Hoy se instituye en La Haya el Tribunal Internacional que juzgue los crímenes cometidos en las Repúblicas de la Antigua Yugoslavia
Paola Pittei
SUMARIO: Informa sobre la rueda de prensa del partido radical y de los ministros Andreatta (exteriores) y Conso (justicia) sobre la constitución del Tribunal especial que juzgue los crímenes cometidos en la Antigua Yugoslavia. Se traza un paralelismo entre este tribunal y el que en Nuremberg juzgó los crímenes nazis, subrayando las diferencias fundamentales. Se refieren las declaraciones del ministro Andreatta sobre su intención de solicitar los fondos necesarios para el funcionamiento del tribunal al Consejo de Ministros, y del tesorero radical, el diputado Lavaggi, que propone recaudarlos con una enmienda a la ley financiera.
(PAESE SERA; 17 de noviembre de 1993)
No será otra Nuremberg el Tribunal que hoy se asienta en el Tribunal de La Haya para juzgar los crímenes de guerra cometidos en la Antigua Yugoslavia. Han sido claros al respecto los representantes del Partido Radical - Marco Pannella, el tesorero del partido Ottavio Lavaggi y el profesor Giandonato Caggiano, profesor de derecho internacional - y los ministros Andreatta y Conso presentes ayer en la rueda de prensa, en la que se ilustraron las finalidades del "Tribunal especial" instituido por el Consejo de Seguridad de la ONU. Distinto el clima internacional, distintas son las normas jurídicas, distintas son sobre todo las condiciones de operatividad y de funcionalidad entre los dos consejos juzgantes. Común sólo el horror de los delitos cometidos contra la humanidad. El proceso de Nuremberg instituido el 20 de noviembre de 1945 para juzgar los crímenes nazis de la segunda guerra mundial fue una "invención" de las potencias vencedoras, se celebró al final del conflicto y en un país ocupado: es irrepetible en
este caso una medida procesal semejante y se realiza sólo en el esquema de vencedores y vencidos. Y sin embargo, 48 años después Europa vuelve a estar atravesada por un odio primitivo contra o que es distinto, un odio que tal vez todos creían agotado. Y vuelve a instituir otro tribunal internacional para juzgar a otros responsables de crímenes infames y de graves violaciones contra el derecho humano. Pero en esta ocasión, las nuevas condiciones políticas internacionales crean mayores dificultades al tribunal que se instituye hoy en La Haya. Gracias a la presión de la opinión pública internacional, el íter ha iniciado ya, pero, tal y como subrayó ayer el profesor Caggiano, nos hallamos a mitad del camino. En primer lugar, hay que hallar los fondos necesarios para sacar adelante la iniciativa. Hasta el día de hoy la Asamblea de la ONU ha otorgado 500 mil dólares, pero la comisión de expertos instituida por el Consejo de Seguridad ha indicado que necesita por lo menos 2 millones de dólares para iniciar los tra
bajos. Cifra que tendrá que ser otorgada por los países miembros de las Naciones Unidas, entre los que figura Italia. A este propósito, Ottavio Lavaggi, tesorero del Partido radical, ha declarado que si el gobierno italiano no otorga dicha suma, presentará una suma a la ley financiera para lograr los fondos necesarios. "quitándolos, tal vez, a los servicios para la información". El ministro de asuntos exteriores, Andreatta, ha declarado estar dispuesto a solicitar la financiación al Consejo de ministros. "Se podrían sacar fondos del presupuesto para el Espectáculo, una industria mal asistida", ha declarado el ministro".

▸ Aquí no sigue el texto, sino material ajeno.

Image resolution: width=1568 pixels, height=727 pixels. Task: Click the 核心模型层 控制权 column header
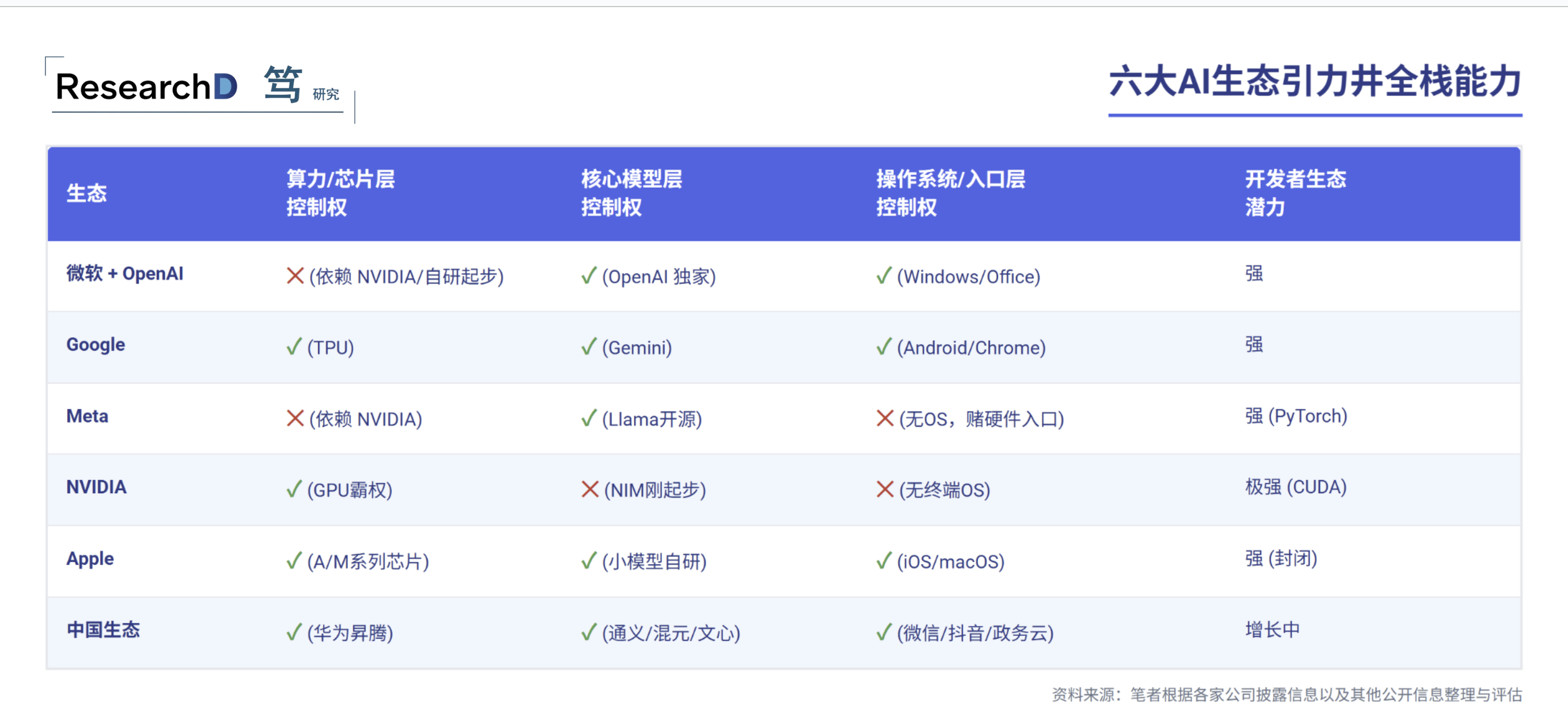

En resumidas cuentas, a la nueva institución que nace en La Haya le faltan todavía las piernas para andar. Falta la policía judicial, las normas para la búsqueda de pruebas y para la salvaguardia de los testigos, una serie de reglas que los únicos jueces internacionales, ya nombrados, tendrán que examinar a lo largo de los próximos días junto a la comisión de la ONU. Una cosa es cierta y lo subraya Tiziana Maiolo (1), diputada: los promotores de la petición para la institución del tribunal especial para la Antigua Yugoslavia han obtenido que en el estatuto no se prevea la pena de muere. Con la apertura oficial del tribunal de La Haya hoy, a pesar de las dificultades existentes, la movilización de la opinión pública internacional ha marcado una victoria a su favor. Podrá estar bien contenta Emma Bonino, secretaria del Partido radical - que ayer se hallaba en Budapest, una de las 13 ciudades en las que se han celebrado las ruedas de prensa de presentación organizadas por los radicales - que desde el pasado mes
de enero ha trabajado con empeño para sostener la iniciativa.
N.d.T.
(1) TIZIANA MAIOLO . Ex comunista actualmente electa por las listas de Forza Italia. Miembro de la Comisión de Justicia de la Cámara. Garantista de hierro.